Once evidence is uploaded to a PR via `bun run upload:evidence` (see `scripts/upload-evidence.mjs`), the canonical copy lives on GitHub's `user-attachments/assets/...` CDN — videos play inline, images embed natively. Local `.evidence/` is just scratch. Note: this requires a one-time `bun run setup:attach` to log into github.com via Chromium; the cookies live in `~/.local/state/aiatelie/` (per-user, never committed).

## Known failure modes

- **`:5173` taken by stale Vite.** Diagnose with `lsof -ti:5173`; surface the PID to the user. Don't auto-kill.
- **Headless vs headed divergence.** Some CSS (`:focus-visible`, scrollbar widths) renders differently. Use `--headed` for visual evidence runs.
- **`localhost` vs `127.0.0.1`.** Vite 8.x binds to `localhost` (which resolves to IPv6 `::1` on macOS), not `127.0.0.1`. Always use `localhost:5173`; `curl 127.0.0.1:5173` will fail.
- **MJS test files masquerading as Playwright specs.** The existing `web/tests/test-*.mjs` are *integration tests*, NOT Playwright specs. Don't put `.spec.ts` files in `web/tests/` root; only under `web/tests/e2e/`.
- **Bun loader edge cases.** Install Playwright with `bun add`, but **run** with `bunx playwright test` — Playwright's runner doesn't fully support Bun's loader at the time of writing.
- **Evidence too large.** A 5-min Playwright recording at native fps is ~20MB. Compress with `ffmpeg -filter:v "setpts=0.25*PTS,scale=1024:-2" -an -c:v libx264 -preset fast -crf 28 -movflags +faststart -y out.mp4` (4× speed, 1024w, no audio, web-tuned). Yields ~300KB / ~13s — small enough that the user-attachments inline player loads fast, fast enough to watch, still shows the entire idle → busy → completion arc.
- **Stopping the recording mid-stream.** The single most common evidence failure mode. See "Evidence MUST show the post-completion state" above.

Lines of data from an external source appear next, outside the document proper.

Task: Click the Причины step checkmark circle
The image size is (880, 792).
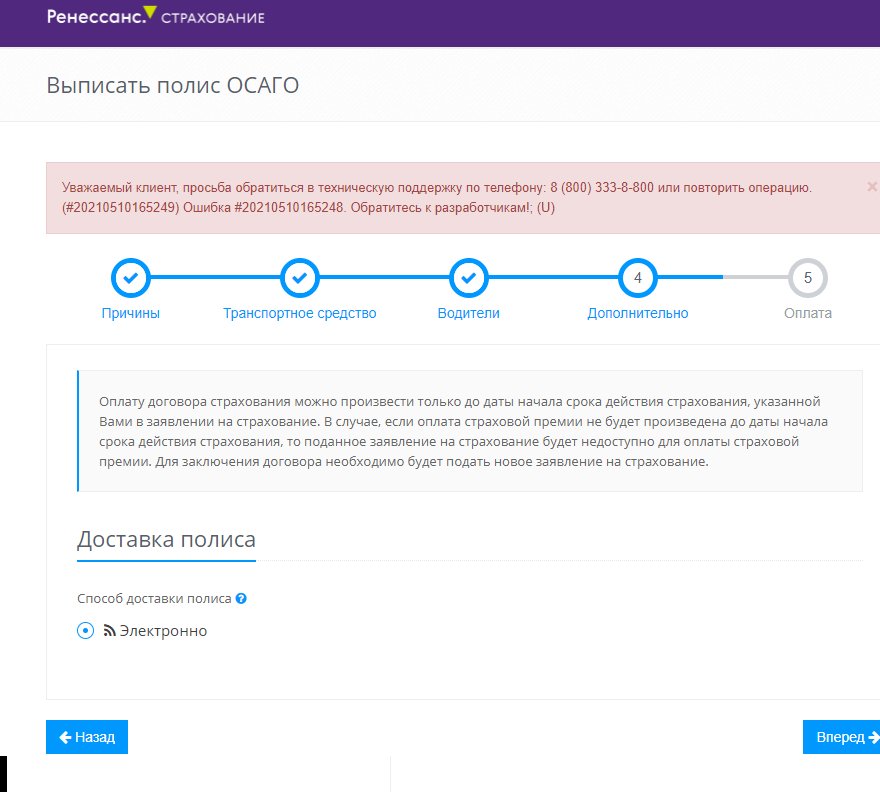Action: click(131, 277)
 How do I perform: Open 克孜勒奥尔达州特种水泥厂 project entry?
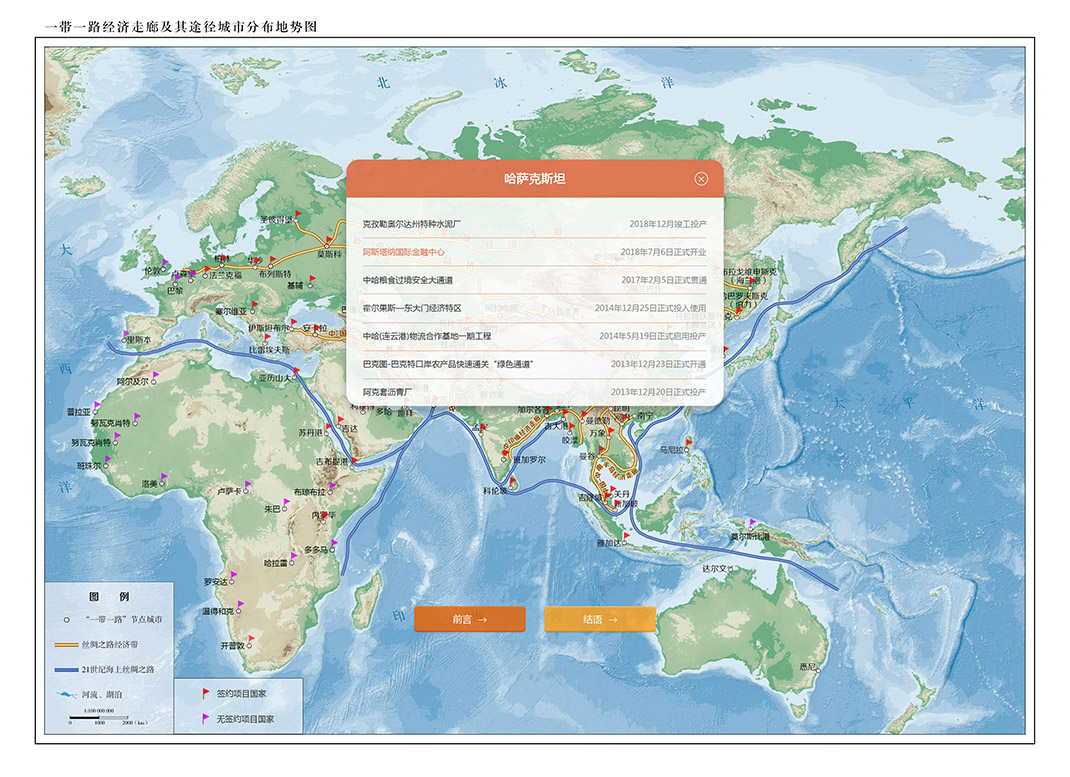411,225
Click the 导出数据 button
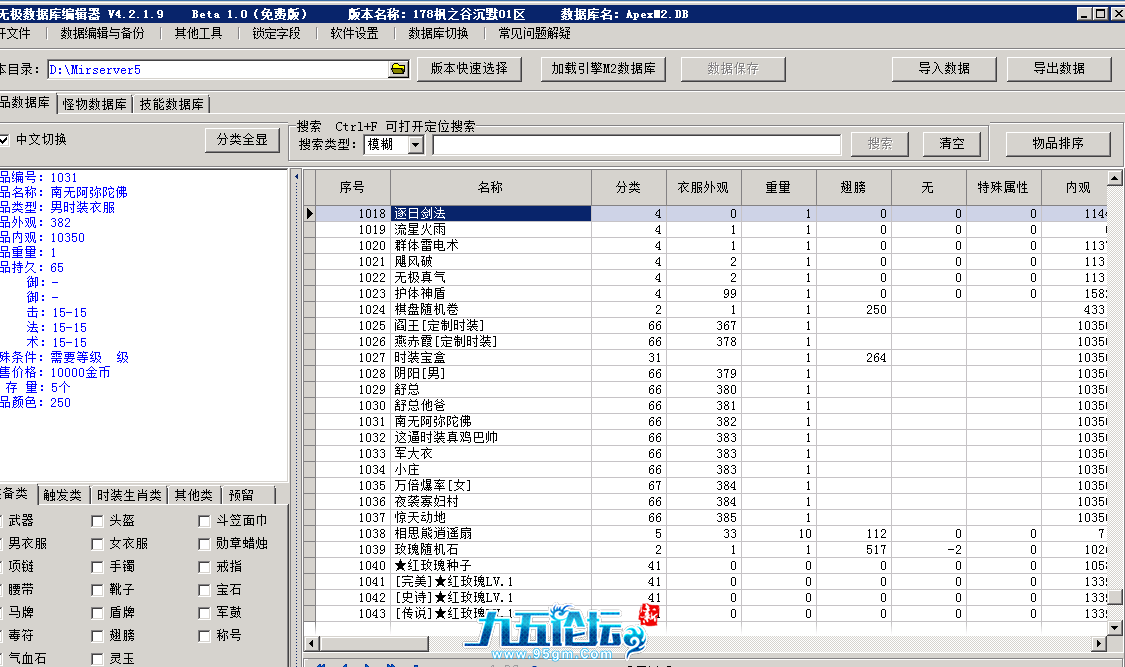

## Anti-patterns the skill must refuse

- **Submitting evidence that ends while the agent is still working.** No matter how good the in-flight footage looks, if the recording stops before the post-completion state, the evidence is incomplete and the PR review will (correctly) bounce.
- **Capturing only the chat sidebar without the canvas.** The chat is the harness; the canvas is the product. A screenshot of just the chips proves the harness reacted, not that the user-visible result rendered. Default to a prompt that updates the iframe so a single full-page screenshot covers both.
- **Hiding agent failures.** If the API errors or rate-limits or refuses, capture that screenshot AND explain it in the PR body. "The flow ran, the agent declined for X reason, here's what the UI did when that happened" is much better evidence than no evidence.
- **Burning Opus on dogfood runs.** Set `editor-model-id` to `claude-sonnet-4-6` via the init script (see "Use Sonnet, not Opus" above). Opus is for the maintainer's real feature work, not the harness check.
- **Aborting / cancelling the run** to save time on the capture. The point of evidence is the full flow; if you cancel, you're not proving anything happened.
- **Sleep-then-screenshot** as a fake completion signal. Use a real signal (busy state cleared, file modified, DOM mutation) — never a fixed timeout.
- **"It worked when I ran it manually"** — without captured evidence, this doesn't appear in the PR. Re-run with capture before submitting.

## Reporting back

When you finish, output a structured block the orchestrator (`ship-task`) can parse:

```
VERIFY-RESULT: pass | fail
EVIDENCE-DIR: .evidence/<ISO-timestamp>-<slug>/
ARTIFACTS:
  - .evidence/<.../video.webm>
  - .evidence/<.../before.png>
  - .evidence/<.../after.png>
ACCEPTANCE-CRITERIA:
  - [✓] Criterion 1 (assertion: ...)
  - [✓] Criterion 2 (assertion: ...)
```

If the run failed, do NOT delete the failure artifacts. Surface them so the user can debug.

## See also

- `playwright.config.ts` — the canonical config (artifact policy, baseURL, webServer).
- `web/tests/e2e/README.md` — contributor-facing e2e overview.
- `.claude/skills/ship-task/SKILL.md` — the orchestrator that calls this skill.